William le chiede se provi empatia verso Joe Biden, per il conflitto fra la sua fede cattolica e la sua posizione politica pro-aborto. (Posizione aspramente criticata da alcuni vescovi cattolici americani). Diciamo che l’empatia non è proprio l’aspetto che avrei investigato prioritariamente. Io avrei fatto una domanda più diretta su quella che fosse l’opinione di Cherie. Però ho apprezzato che l’intervistatore sia tornato sul pezzo. Più o meno.

Al che, Cherie, non so se svagata o estremamente diplomatica, risponde, giocando un po’ con le parole. Dice che sicuramente prova simpatia per Joe Biden. E continua spiegando che: “In fondo I sacerdoti e i vescovi sono lì per un ruolo pastorale e girare le spalle a qualcuno per qualcosa che ha fatto per lavoro, è una cosa triste.” E aggiunge: “conosco molti preti che la penserebbero diversamente su come trattare le persone e come trattare la politica“.

Insomma la first lady alla fine si sbottona. E ci sarebbe da approfondire parecchio. Per esempio, se davvero, come sembra, Cherie ritenga che i sacerdoti siano lì apposta, a disposizione sempre e comunque, come fossero un servizio clienti della banca o dell’operatore telefonico. Anche verso chi non necessariamente manifesta pentimento (per lo meno, non pubblicamente).

Sarebbe interessante, discutere se scelte contrarie ai pilastri della fede (ad esempio la difesa della vita), siano giustificabili per un capo di stato o di governo cattolico, se necessarie per compiere il proprio mandato.

Qui l’elefante ha un sussulto e forse teme che qualcuno, nella stanza, finalmente si sia accorto di lui. Ma i suoi timori durano poco. Perché l’intervistatore, invece di scavare un po’ di più nelle risposte, riprende a divagare.

Alla fine, l’unica frase che emerge dalla conversazione è l’antica massima: odia il peccato, ama il peccatore. A cui la signora Blair aggiunge la chiosa che la chiesa dovrebbe essere sempre aperta e a nessuno dovrebbe essere negata la Comunione.

Questa è una posizione che alimenterebbe un confronto interessante. Per quanto si ami il peccatore, davvero non gli si può mai negare l’accesso alla comunità, ai sacramenti, qualunque cosa abbia fatto e con qualunque disposizione d’animo?

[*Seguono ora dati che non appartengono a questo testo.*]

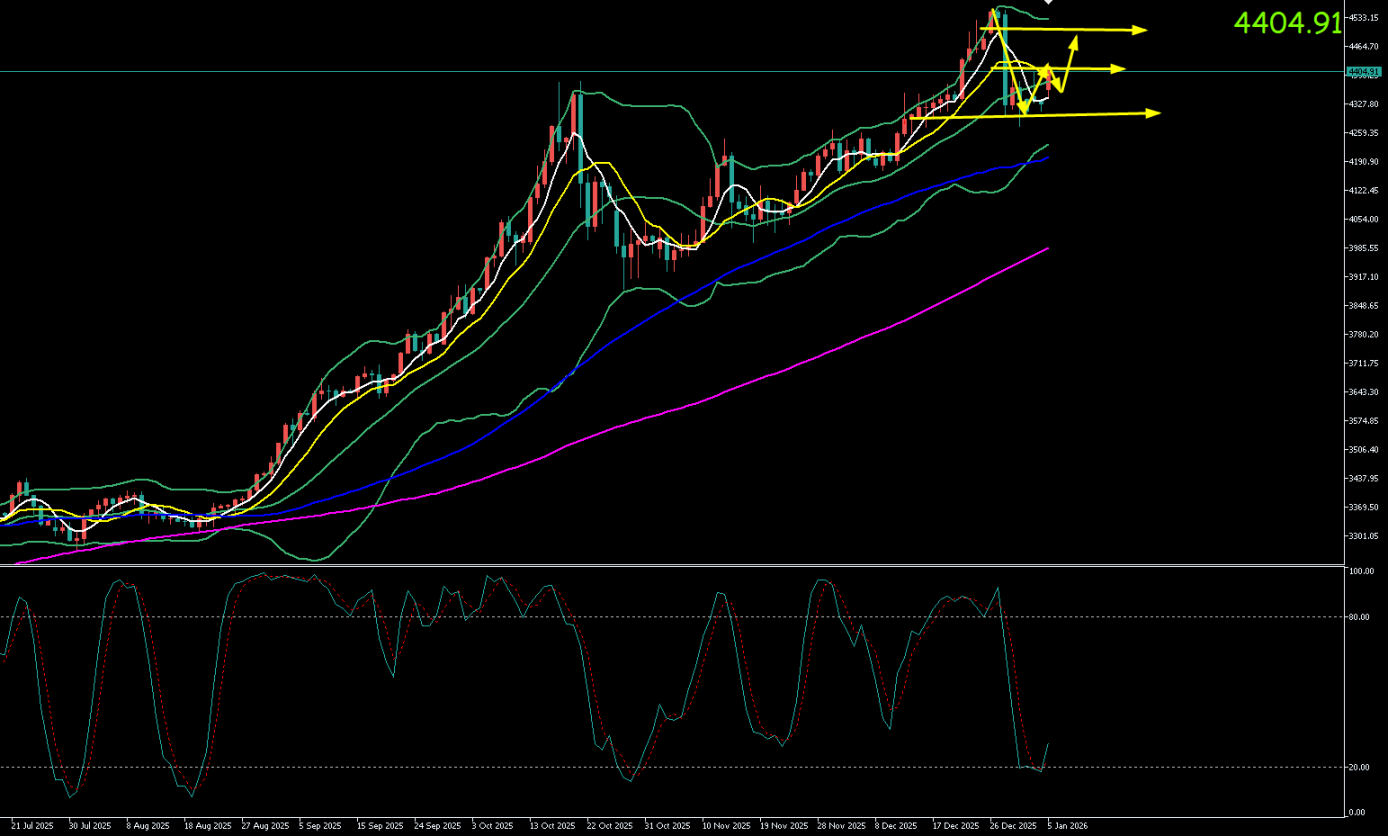Click the large green 4404.91 price label

click(x=1287, y=23)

Non c’è davvero nessun caveat? Se c’è, il caro William non vuole o non sa farlo emergere. L’elefante si sbraca completamente sul divano e segue con aria annoiata il resto della conversazione nella stanza (se vi incuriosisce, leggetela voi).

Io, che non ho nessuna preparazione teologica e non sono nessuno, rimango comunque un po’ perplessa. E non per Cherie, che – lo ribadisco – mi sta pure parecchio simpatica e non da oggi. È l’approccio in generale, che mi confonde.

Ho sempre pensato che il cattolicesimo non sia una maglietta, una parte del dress code che ti cambi, in base al contesto in cui stai. Il cattolicesimo permea il nostro stile di vita, le nostre convinzioni profonde, tutte le nostre azioni. Se il nostro lavoro è in conflitto con ciò in cui crediamo, con il nostro senso di bene o di male, dobbiamo comunque farlo? Non dovremmo, anche nel lavoro, portare avanti i nostri valori e la nostra fede?

Una religiosità relegata alla sfera privata è vera fede, o diventa una tradizione familiare, un elemento di folclore, un’abitudine?

Sono lontani i tempi in cui Baldovino, re del Belgio, abdicò per trentasei ore, per non dover firmare la legge sulla legalizzazione dell’aborto. Un re che non sembrava convinto che la religione potesse essere confinata alla vita privata di un uomo di stato.

Queste domande e riflessioni dobbiamo tenercele per noi. L’intervista si è conclusa, senza che riuscissimo ad affrontarle. Nel frattempo, l’elefante nella stanza ringrazia.